Non necessariamente queste caratteristiche ne fanno una entità “altra” rispetto alle forme dei luoghi della cultura del secondo ‘900 e dei primi anni ’00. Ha senso considerarli, piuttosto, come una delle mutazioni possibili di istituzioni culturali ufficiali, luoghi del consumo culturale, circoli e centri sociali.
Questo perché i nuovi centri culturali sono il punto d’incontro di cruciali istanze trasformative degli ecosistemi culturali e civili, e si sviluppano quindi in dialogo e conflitto costante – complementare e situato – con i territori. Rispondono alle domande di de-standardizzazione della produzione e del consumo culturale, favorendo la moltiplicazione delle opportunità e fornendo occasioni per costruire nuovi legami culturali, sociali ed economici dove la coesione è potenzialmente a rischio di fronte alla complessità del contemporaneo.
Presidi di innovazione civica di fronte alle complessità di nuove demografie, nuovi panorami interculturali, nuovi bisogni e nuovi desideri
Questo non solo perché – al Nord come al Sud, nelle periferie delle grandi città come nelle aree interne – sono partner o promotori di sperimentazioni di innovazione sociale e di welfare sussidiario. Ma anche e soprattutto perché costituiscono presidi di innovazione civica di fronte alle complessità di nuove demografie, nuovi panorami interculturali, nuovi bisogni e nuovi desideri. Nel farlo, sviluppano visioni ed ipotesi operative per rispondere all’assottigliamento dei legami e alla crisi della politica.
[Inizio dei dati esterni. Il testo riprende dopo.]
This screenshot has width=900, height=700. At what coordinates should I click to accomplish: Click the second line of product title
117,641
È proprio questo a renderli, nella pratica, qualcosa di diverso dall’utopia melensa dei “luoghi della coesione a tutti i costi”. Nelle zone industriali inserite in percorsi di rigenerazione, ad esempio, sono sempre più spesso la pietra di paragone della reale costruzione di senso oltre le pure retoriche del rinnovamento: talvolta promotori, in alcuni casi foglie di fico, in altri ancora protagonisti del disvelamento di logiche estranee a quelle del sociale e della cultura.
È su questo piano, forse ancora più che sugli altri, che sfidano le governance territoriali declinando conflittualmente la domanda di nuove soluzioni politiche ed amministrative per la cultura, siano esse soluzioni inedite pubblico-privato, regolarizzazioni di occupazioni, regolamenti comunali dei beni comuni o micro-innovazioni burocratiche di diverso ordine e grado.
Alcuni osservatori si concentrano soprattutto sul fatto che, nei contesti più terziarizzati, hanno un’interazione stretta con l’ambito dell’innovazione culturale, intesa come l’insieme di pratiche economiche ed organizzative che rispondono alle nuove istanze delle Industrie Culturali e Creative: dalle applicazioni tecnologiche per l’innovazione museale alle forme di finanziamento in crowd per la cultura, passando per i co-working legati alle nuove professioni culturali ed alle sperimentazioni di audience engagement e audience development.
Non è solo una questione di consumi culturali. È una questione di passioni
Al di là delle questioni strettamene tecniche, il punto forse più importante è che i nuovi centri culturali agiscono come piattaforme per la sperimentazione e la circuitazione di nuovi linguaggi, nuove visioni e nuovi contenuti. Sono sempre di più agenzie di trasferimento culturale tra quello che succede “altrove” e il “dietro casa”, dove l’altrove possono essere di volta in volta grandi capitali culturali, spazi digitali, luoghi di provenienza di flussi migratori, altri centri, altri periferie.
Non è solo una questione di consumi culturali. Si tratta, soprattutto, di una questione di passioni. Negli anni in cui la società sembra contrarsi sotto il peso dell’incertezza, dell’anomia e dell’incapacità di scrutare nell’immediato futuro, i nuovi centri culturali sono sempre di più i crogioli alchemici in cui provare a forgiare il senso del contemporaneo.